Delacroix’s fascination with the Oriental and the exotic both fuelled and influenced his Romantic tendencies. His journey to Morocco encouraged him to balance Romantic obsessiveness with classical restraint and to inject a significant degree of enlightened empirical observation into his art. He was seduced by the colour and the light of this foreign land, but his sensuous enjoyment of the picturesque developed alongside a scientific interest in colour and form. His responses to Morocco remained, however, deeply influenced by western cultural values.

We have tracked Delacroix’s progression from an avid practitioner of a modified and modernised (Baroque) classicism to a professed, albeit somewhat reluctant, Romantic, and finally to a position (during his visit to Morocco) in which Romantic fantasy was infused by a dedication to first-hand observation and a new sense of living antiquity. In his Death of Sardanapalus he brought Romanticism to a dramatic climax. It was difficult for succeeding artists to surpass his achievements in creating bold and energetic fantasies. Nor could Delacroix sustain, within his own career, his earlier dedication to rebellion and innovation.

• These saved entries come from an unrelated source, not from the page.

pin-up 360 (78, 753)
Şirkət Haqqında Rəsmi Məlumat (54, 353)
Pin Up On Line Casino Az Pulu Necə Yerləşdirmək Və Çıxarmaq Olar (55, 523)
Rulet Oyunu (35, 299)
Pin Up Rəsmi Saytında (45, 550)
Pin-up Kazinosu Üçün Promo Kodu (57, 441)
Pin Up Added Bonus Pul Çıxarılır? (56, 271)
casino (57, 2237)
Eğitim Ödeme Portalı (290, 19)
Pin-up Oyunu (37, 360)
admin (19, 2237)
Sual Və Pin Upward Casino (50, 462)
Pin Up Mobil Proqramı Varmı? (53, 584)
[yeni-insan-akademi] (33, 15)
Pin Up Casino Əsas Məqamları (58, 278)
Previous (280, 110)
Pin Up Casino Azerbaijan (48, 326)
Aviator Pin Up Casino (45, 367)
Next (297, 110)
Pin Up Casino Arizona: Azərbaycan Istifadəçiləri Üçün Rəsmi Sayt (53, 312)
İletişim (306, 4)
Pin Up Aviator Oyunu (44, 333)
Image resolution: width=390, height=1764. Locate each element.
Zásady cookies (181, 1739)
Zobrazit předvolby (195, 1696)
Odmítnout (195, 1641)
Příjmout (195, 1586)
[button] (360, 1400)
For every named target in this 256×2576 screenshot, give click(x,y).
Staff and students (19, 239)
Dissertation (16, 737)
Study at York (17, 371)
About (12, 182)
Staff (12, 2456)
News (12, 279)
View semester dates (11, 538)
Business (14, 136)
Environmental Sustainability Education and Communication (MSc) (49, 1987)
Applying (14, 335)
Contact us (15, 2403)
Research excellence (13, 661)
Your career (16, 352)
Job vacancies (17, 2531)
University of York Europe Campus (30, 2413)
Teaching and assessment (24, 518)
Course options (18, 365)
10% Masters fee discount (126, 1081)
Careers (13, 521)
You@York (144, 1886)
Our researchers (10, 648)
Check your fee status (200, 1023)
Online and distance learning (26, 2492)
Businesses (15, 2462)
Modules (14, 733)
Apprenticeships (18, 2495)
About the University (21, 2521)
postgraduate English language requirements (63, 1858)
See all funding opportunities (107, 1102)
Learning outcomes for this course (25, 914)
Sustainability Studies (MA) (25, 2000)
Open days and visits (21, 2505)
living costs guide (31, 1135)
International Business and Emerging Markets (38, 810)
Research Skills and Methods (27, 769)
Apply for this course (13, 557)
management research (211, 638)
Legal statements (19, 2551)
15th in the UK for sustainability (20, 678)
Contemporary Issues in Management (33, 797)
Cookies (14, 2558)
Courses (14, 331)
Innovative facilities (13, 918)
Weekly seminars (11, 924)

In the final years of his career Delacroix focused on monumental state commissions such as those for the church of Saint-Sulpice and the Palais-Bourbon in Paris. He also continued to work on paintings inspired by his North African travels and wrote extensively on art. In 1857 he was elected a member of the Académie des Beaux-Arts. Fully integrated into the establishment, the reluctant Romantic rebel was eventually seen as the representative of an established aesthetic, Romantic classicism, that appeared outmoded by comparison with the modern, innovative realism of a new generation of artists such as Gustave Courbet (1819–77).